Gaussian Process: $Y(s) \sim \text{GP}(\mu(s), k(s,s'))$
Expectation: $\mathbb{E}(Y_0) = \mathbb{E}(Y(s_0))$
Given observations $Y$ with:
- mean $\mathbb{E}(Y)$
- covariance matrix $V = \mathrm{Var}(Y)$
Predict $Y_0$ using the mean squared error (MSE) optimal predictor: $\hat{Y}_0 = \mathbb{E}(Y_0) + k^T V^{-1}(Y - \mathbb{E}(Y))$

Transcript alignment:
The instructor emphasizes that many Gaussian processes exist that interpolate the data exactly, and that this flexibility is both a strength and a danger (overfitting).

Zero-Mean Special Case

If all means are zero: $\hat{Y}_0 = k^T V^{-1} Y$ (explicitly noted as useful for homework)
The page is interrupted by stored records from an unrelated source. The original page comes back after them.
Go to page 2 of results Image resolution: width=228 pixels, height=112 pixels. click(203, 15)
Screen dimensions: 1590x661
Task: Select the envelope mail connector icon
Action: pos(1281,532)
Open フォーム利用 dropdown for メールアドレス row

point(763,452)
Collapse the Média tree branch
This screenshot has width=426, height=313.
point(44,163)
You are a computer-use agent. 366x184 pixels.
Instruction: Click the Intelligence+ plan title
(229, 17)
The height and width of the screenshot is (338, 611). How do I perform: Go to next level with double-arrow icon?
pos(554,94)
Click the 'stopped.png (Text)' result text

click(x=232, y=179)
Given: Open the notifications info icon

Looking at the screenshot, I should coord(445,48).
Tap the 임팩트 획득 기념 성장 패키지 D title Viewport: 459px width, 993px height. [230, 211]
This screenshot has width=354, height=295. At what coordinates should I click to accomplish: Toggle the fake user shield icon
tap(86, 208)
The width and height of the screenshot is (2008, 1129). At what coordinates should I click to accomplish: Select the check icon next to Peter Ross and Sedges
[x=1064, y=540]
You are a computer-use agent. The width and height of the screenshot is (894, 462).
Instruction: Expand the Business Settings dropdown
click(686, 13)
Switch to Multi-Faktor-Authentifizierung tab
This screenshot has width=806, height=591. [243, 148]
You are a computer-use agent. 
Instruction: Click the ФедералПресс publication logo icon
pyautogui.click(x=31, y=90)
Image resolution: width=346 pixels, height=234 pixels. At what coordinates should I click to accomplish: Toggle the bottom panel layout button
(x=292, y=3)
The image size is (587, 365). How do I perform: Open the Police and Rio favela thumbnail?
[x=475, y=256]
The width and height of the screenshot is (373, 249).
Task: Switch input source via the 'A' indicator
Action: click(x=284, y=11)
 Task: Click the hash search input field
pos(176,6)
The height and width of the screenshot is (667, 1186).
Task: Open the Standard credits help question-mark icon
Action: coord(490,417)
Motivation: Why Gaussian Processes?

GP is a very rich class:
- Can interpolate any finite set of points
- Nonparametric (not a fixed-degree polynomial)
Many functions pass through the same observed points
Overfitting concern:
- Zero training error ≠ good prediction
- Analogy to polynomial interpolation and double descent

Transcript:
“Any surface, any curve… there are numerous processes that go through the same points.”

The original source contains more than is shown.